Note: while sometimes people (myself included) use the term “security” to refer to various things, including preventing misuse of AI, I’m here just going to be talking about information security.
Why Doomerism Is Appealing
Information security is hard
There are countless examples of information security failures – because it’s a hard problem.
Chinese hackers stole millions of extremely sensitive security clearance applications from the US’s Office of Personnel Management (OPM). US critical infrastructure is so thoroughly penetrated by attackers that it will reportedly take years to even fully understand how bad it is, let alone fix it. Despite Iran taking very serious steps to keep the Natanz uranium enrichment complex secure, Israel and the United States still sabotaged it. For a longer list, see Appendix A in this report.
The apex predators of the security world. It’s very hard to defend against these. Image from the report linked above.

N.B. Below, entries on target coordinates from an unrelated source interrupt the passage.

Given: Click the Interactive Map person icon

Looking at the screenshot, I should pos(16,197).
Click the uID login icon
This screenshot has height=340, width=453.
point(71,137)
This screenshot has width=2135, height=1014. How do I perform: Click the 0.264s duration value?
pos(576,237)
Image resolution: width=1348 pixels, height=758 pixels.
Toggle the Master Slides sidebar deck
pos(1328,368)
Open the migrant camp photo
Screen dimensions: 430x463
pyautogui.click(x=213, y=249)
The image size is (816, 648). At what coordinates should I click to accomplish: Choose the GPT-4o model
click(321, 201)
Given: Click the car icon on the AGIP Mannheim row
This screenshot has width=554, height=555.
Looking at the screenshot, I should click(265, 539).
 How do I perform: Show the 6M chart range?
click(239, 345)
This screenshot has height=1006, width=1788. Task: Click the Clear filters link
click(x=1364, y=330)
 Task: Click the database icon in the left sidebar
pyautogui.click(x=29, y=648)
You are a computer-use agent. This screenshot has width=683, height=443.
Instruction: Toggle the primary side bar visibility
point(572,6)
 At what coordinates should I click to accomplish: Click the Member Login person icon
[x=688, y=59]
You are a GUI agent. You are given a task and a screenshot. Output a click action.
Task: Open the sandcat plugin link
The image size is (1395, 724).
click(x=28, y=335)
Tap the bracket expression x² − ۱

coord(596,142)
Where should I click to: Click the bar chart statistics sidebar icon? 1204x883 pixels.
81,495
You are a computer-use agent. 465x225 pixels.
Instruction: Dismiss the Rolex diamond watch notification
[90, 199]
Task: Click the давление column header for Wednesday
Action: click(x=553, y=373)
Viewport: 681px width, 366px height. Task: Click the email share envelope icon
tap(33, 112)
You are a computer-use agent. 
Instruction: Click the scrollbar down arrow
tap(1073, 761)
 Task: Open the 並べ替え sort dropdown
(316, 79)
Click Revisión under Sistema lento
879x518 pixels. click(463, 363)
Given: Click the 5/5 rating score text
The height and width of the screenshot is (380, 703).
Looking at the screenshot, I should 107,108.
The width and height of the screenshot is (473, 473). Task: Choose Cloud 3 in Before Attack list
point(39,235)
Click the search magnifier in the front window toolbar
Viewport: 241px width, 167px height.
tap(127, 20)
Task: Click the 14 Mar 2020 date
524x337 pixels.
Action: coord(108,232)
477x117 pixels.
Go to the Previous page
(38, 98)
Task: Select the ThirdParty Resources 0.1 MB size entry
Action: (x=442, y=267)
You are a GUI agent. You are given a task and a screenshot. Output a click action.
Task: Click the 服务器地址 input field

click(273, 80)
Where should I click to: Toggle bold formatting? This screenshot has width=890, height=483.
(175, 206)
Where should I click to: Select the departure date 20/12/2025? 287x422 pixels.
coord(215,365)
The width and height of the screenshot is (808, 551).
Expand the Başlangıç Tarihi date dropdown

Information security in general is hard, and protecting AI systems in particular is also hard. AI software and hardware are super complex. There are many dependencies in the AI supply chain, making it hard to even understand, let alone safeguard. Each company uses products, data, hardware, and code from many sources. Everything is constantly changing and breaking. Employees will get annoyed when you ask them to do fairly standard things like use a company phone or use 2-factor authentication for everything, let alone something more severe like not bringing electronics to the office. And you can’t always trust your employees, who might be spies or coerced by third parties to compromise your company.
Security is costly in AI
As alluded to above, people at companies generally don’t love implementing new security measures. Why? Because it’s expensive – not so much in terms of direct costs (though you do need to hire people, buy some hardware/software, etc.), but rather, it’s expensive in terms of slowing things down. Of course, if you invest too little in security and have a major incident that destroys the reputation of the company, that will really slow you down later. But that’s a concern for later, and people aren’t great at planning for the long-term. It’s also not totally clear that there will really be costs for the company later due to bad security. Maybe the company gets hacked but the public never finds out, so users and national security could be damaged while the company pays no direct financial or reputational price.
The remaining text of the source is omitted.